#### Source text:
[start]

Friday, June 5, 2009

“My First SWOON” by Sarah Rees Brennan


Big wet sloppies to Terra McVoy for swooning. Have I mentioned that Terra is a hot shot in the Georgia book world and I am sucking up for an invite to the Decatur Book Festival? (She is; I am.) Have I also mentioned that this whole “First SWOON” thing is a contest—that if you comment back with the story of your own first swoon, you’re automatically entered to win a signed copy of SWOON (which at 421 pages makes an adequate door stop)? Have I duly noted as well that if people want to hear the unsavory story of my own first swoon, you’ll have to drag it out of me (figuratively, in your comments)?

Onward, then, to our next swooner—which is bound to get tons of response since her demonic debut just hit shelves this week!

The first I knew of Sarah Rees Brennan, she was on top of me. More precisely, the advertisement for her novel The Demon’s Lexicon was above the ad for my novel SWOON on the inside cover of the Simon & Schuster Children’s Publishing Summer 2009 catalogue. I was instantly intrigued, as I’d long been a fan of The Devil’s Dictionary, that sassy little classic by Ambrose Bierce. As Sarah proves in the following true confession, she’s a sassy little classic herself—I highly recommend you to check out her book ASAP. Thank you, Sarah, for swooning…


My first swoon happened, as is traditional, after my first kiss.

[end]

#### Extracted material:
[start]

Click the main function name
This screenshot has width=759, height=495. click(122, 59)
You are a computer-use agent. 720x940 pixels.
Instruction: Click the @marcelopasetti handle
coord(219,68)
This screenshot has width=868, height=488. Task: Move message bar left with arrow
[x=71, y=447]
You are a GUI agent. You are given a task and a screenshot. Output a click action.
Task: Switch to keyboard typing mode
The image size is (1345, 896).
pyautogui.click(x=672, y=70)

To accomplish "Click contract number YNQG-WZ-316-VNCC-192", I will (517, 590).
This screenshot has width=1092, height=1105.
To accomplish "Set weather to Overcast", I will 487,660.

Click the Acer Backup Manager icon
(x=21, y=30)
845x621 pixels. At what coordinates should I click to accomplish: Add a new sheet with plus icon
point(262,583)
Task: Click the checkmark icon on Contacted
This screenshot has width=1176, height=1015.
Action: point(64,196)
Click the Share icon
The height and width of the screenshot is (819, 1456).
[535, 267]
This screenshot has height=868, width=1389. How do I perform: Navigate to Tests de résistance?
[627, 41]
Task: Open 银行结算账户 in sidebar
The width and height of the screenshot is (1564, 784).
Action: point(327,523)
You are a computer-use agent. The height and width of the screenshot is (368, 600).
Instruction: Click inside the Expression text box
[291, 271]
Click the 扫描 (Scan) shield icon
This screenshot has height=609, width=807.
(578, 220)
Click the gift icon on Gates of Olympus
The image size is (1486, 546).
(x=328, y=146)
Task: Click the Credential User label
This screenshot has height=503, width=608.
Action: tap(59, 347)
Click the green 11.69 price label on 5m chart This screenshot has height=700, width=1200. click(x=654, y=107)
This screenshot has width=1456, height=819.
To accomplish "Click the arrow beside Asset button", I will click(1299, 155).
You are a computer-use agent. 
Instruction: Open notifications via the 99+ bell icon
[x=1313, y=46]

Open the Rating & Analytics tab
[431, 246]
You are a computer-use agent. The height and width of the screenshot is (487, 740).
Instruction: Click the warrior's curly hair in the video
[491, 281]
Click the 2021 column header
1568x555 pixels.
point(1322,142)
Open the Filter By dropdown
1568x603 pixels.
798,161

[end]

#### What is asked:
a. Switch "catalogue" to "catalog" and write out the part of the blog post about first swoons starting with "The first I" and going on through "my first kiss.".
b. Resume the blog post about first swoons from the point where it stops.

#### Written answers:
a.
The first I knew of Sarah Rees Brennan, she was on top of me. More precisely, the advertisement for her novel The Demon’s Lexicon was above the ad for my novel SWOON on the inside cover of the Simon & Schuster Children’s Publishing Summer 2009 catalog. I was instantly intrigued, as I’d long been a fan of The Devil’s Dictionary, that sassy little classic by Ambrose Bierce. As Sarah proves in the following true confession, she’s a sassy little classic herself—I highly recommend you to check out her book ASAP. Thank you, Sarah, for swooning…


My first swoon happened, as is traditional, after my first kiss.

b.
I have to admit, a few other things happened in between.

It all started with my mother, who was born in Liverpool around the right time for her friends to date the Beatles and for her to travel around Europe by smiling at total strangers and asking for lifts. She escaped being sold into slavery, nobody has ever been sure how, married my father and moved to Ireland. Which was a quiet, traditional country where divorce was still not legal.
My mother the flower child promptly started burning underwear in bins on the street. There is a picture of me, aged four, perched on such a bin.

I was wearing a bobble hat. I look like I’m having fun.

Fast forward a few years on, and I am the most hardcore feminist nine-year-old in all the world. I had a bowl haircut, glasses and an expression of near-permanent fury.

Conversations between me and the opposite sex tended to go a bit like this.
“Sarah, could you move?”
“Typical. Just typical. Since the dawn of time men have been oppressing women by treating them as objects to be put out of the way when convenient. Well, let me tell you, you don’t own me. I’m not one of your many toys.”
“Only I kind of have to get home, and you’re leaning against my bike and reading Pride and Prejudice.”
“Well, do you know how many times Mr Darcy told Elizabeth to get off his bike? Never, that’s how many! Think about that. And stop oppressing me!”

My father and my two little brothers also got this treatment. At the time my baby brother Saul was exactly one year old, and I used to trot home from school, pick him up out of his crib and say fondly: “Whoosa good boy den? Whoosa sweetums. Okay, stop crying. Jeez, quit oppressing me.”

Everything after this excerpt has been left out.